Пьянов вроде бы вошел в ближайшее окружение Устиньи, но, несмотря на все эти «государевы» милости, за стол с новоявленной «амператрицей» его не сажали. Обедать вместе с ней запрещалось даже родному отцу. На допросе он это объяснял: «…от Пугачова приказано было, чтоб с ней поступать так, как с царицею. А наше де дело казачье!» С Устиньей обедали только приближенные женщины и девки. Правда, отцу позволялось посещать ее. Более того, когда самозванец «поехал с Яику, то приказывал ему, Кузнецову, чтоб он чаще к дочери своей ходил, что он, Кузнецов, и исполнял». Чтобы подчеркнуть новый статус Устиньи, Пугачев «определил ей двух фре-лин, казачьих девок». При «дворе» «амператрицы» находились также Михайла Толкачев и его жена Аксинья, назначенная самозванцем «главной надзирательницей». По всей видимости, в ее обязанности входило управлять хозяйством и «служителями», которых у «государыни» Устиньи Петровны было «множество». У ворот и в доме стоял караул из яицких казаков. Разумеется, и обращение к новоявленной «царице» было подобающим: «Ваше императорское величество, как изволите приказать?» Несмотря на весь этот почет, Пугачев, покидая городок, запретил супруге выходить из дома, а потому она «ничего другова не делала, как, сидя во дворце, разговаривала с своими подругами»[485].
Почему Устинья и ее отец не хотели породниться с «ампе-ратором»? Кузнецов объяснял свое нежелание тем, что в отсутствие дочери его «некому будеть обшить и обмыть». А если верить показаниям Почиталина, Кузнецов говорил ему, что, мол, «их дело казачье, а отдают дочь за царя, так не скоро привыкнет Устинья к царской поступи». Не исключено, что опасения старика по поводу несоответствия его дочери-казачки Царскому статусу и впрямь были искренними. По крайней мере, следователей он уверял, что «почитал тогда Пугачева государем в чаянии том, как можно простому человеку взять на себя такое название»[486]. А что же сама Устинья? На следствии она рассказывала, какие разговоры происходили между ней и ее «царственным супругом»:
— Подлинно ли ты государь, и я сумневаюсь в том, потому что ты женился на казачке. И как я вижу, что ты меня обманул и заел мою молодость, ибо ты — человек старой, а я — моло-дехонька.
— Я со временем бороду-ту обрею и буду моложе.

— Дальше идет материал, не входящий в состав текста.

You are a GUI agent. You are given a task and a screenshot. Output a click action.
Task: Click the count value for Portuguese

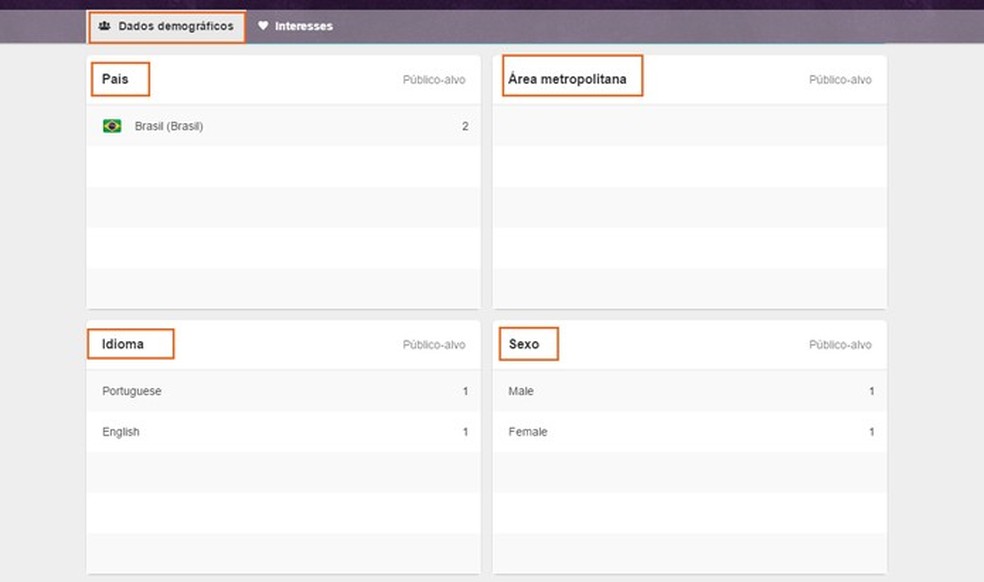tap(465, 391)
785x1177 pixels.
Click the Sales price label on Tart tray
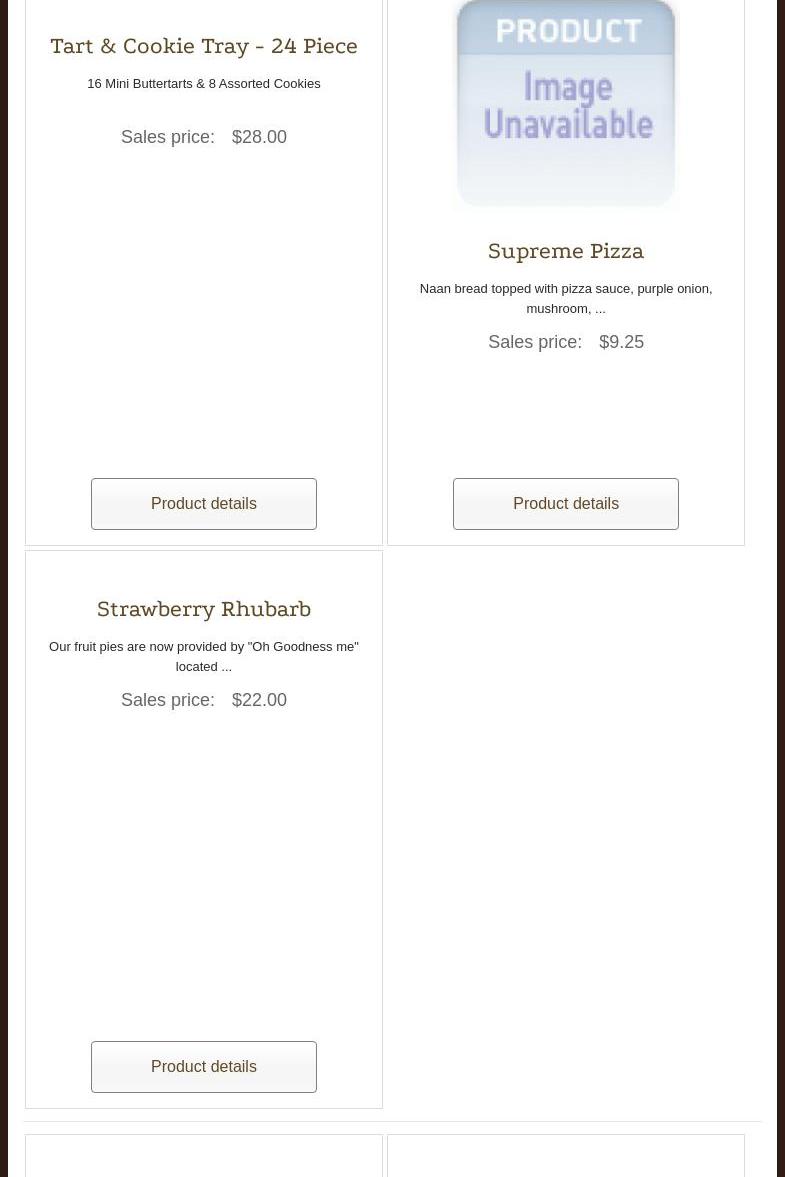[168, 137]
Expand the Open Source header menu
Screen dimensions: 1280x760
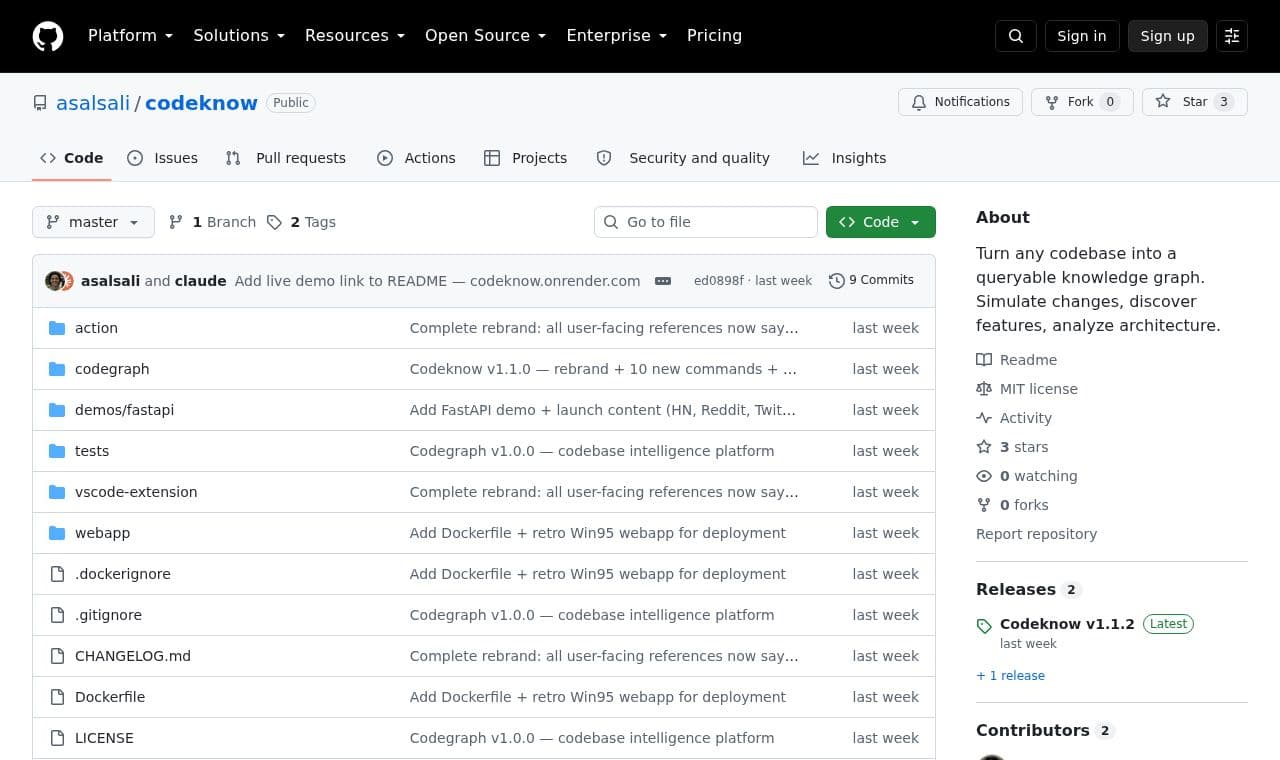point(486,36)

— Так казаки любить не будут!
— Потому-то я и сам оной веры не люблю, что бороду брить, а зделаю угодность разве тебе одной.
Однако Устинья продолжала задавать сожителю неприятные вопросы. Как, мол, быть с тем, что у него уже есть супруга, государыня Екатерина Алексеевна? Ведь того, мол, не водится, чтобы «иметь две жены».

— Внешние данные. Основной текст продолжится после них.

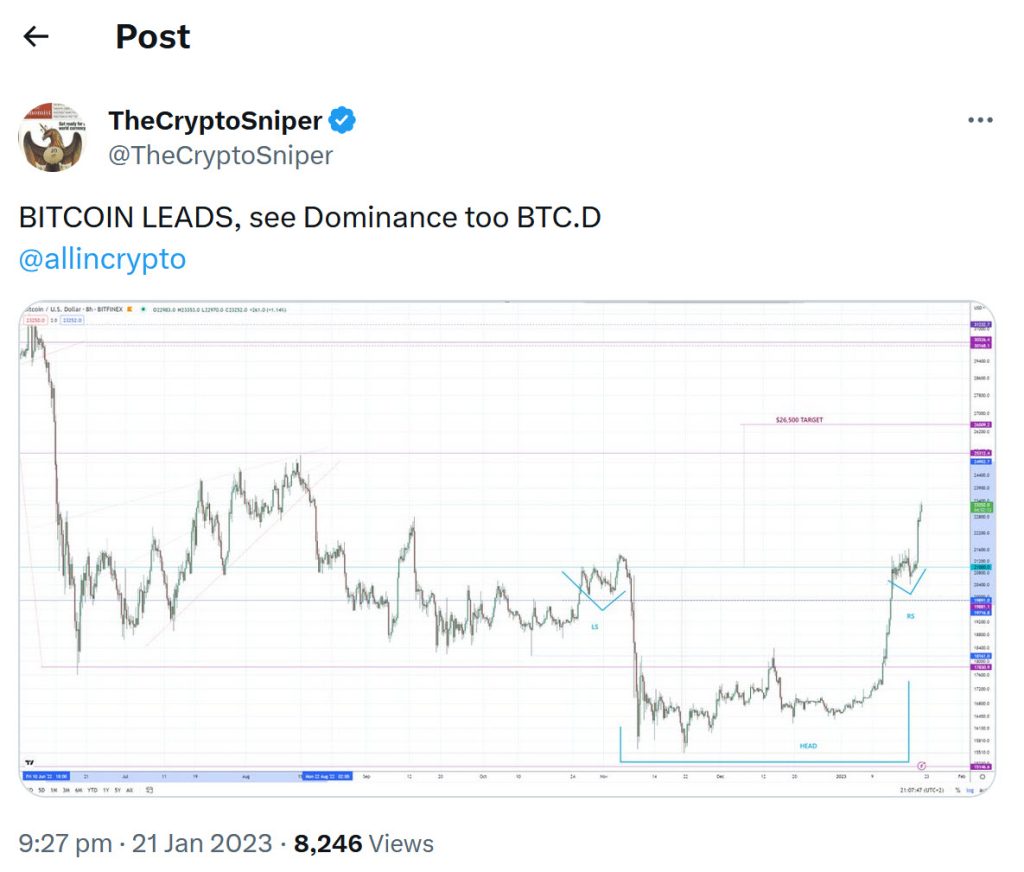Toggle the log scale on chart
Viewport: 1024px width, 872px height.
pyautogui.click(x=970, y=790)
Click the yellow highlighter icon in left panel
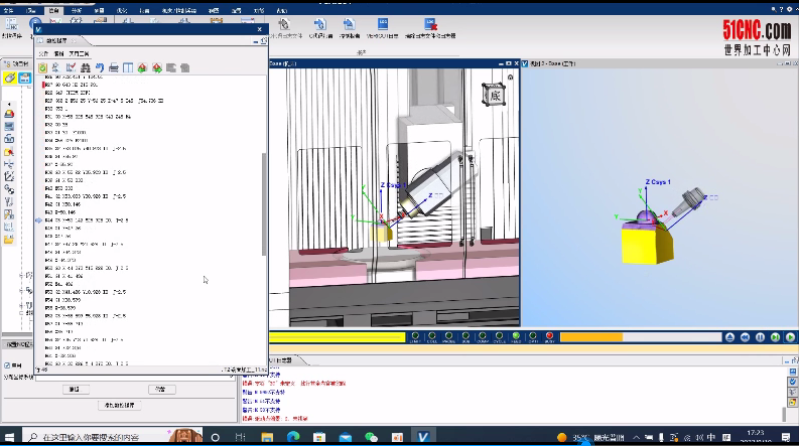The width and height of the screenshot is (799, 446). [x=9, y=78]
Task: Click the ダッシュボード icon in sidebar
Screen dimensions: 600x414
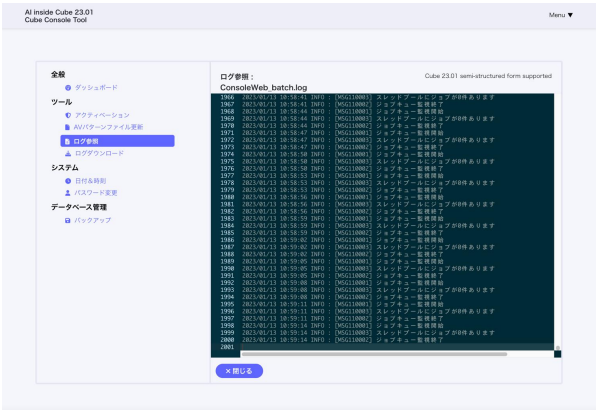Action: 68,88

— Какая она мне жена, — отвечал Пугачев, — когда с царства сверзила! Она мне злодейка.
— Так тебе ее и не жаль?
— Отнюдь не жаль, а жаль только Павлушу, потому что он — законной мой сын. А ее, как Бог допустит в Петербург, то срублю из своих рук голову.
— Нельзя этому статца, тебя туда не допустят, у ней людей много — разве тебе прежде срубят.
— Я Оренбург скоро возьму и так до Питера дойду безпре-пятственно.
— Да до Питера-то много еще городов.
— Только б Оренбург взять, а то все ко мне и приклонятся!
Разумеется, Пугачеву подобные расспросы не нравились, а потому, по словам Устиньи, он, «сердясь на нее, приказывал тем ему не скучать», то есть не докучать. А чтобы она не плакала, самозванец дарил подарки и при этом «приказывал молиться Богу, что он в такое достоинство ее произвел»[487].
Об этих беседах мы знаем исключительно из показаний самой Устиньи. Трудно сказать, что говорилось на самом деле, а что она вольно или невольно додумала уже во время следствия. Если верить показаниям Аксиньи Толкачевой, выходит, что Устинья не была так уж несчастлива в замужестве, как пыталась уверить дознавателей.
— Вот, Аксиньюшка, — будто бы говорила Устинья, — могла ли я когда-нибудь думать о таком своем счастие? Но я боюсь, штоб оно не переменилось![488]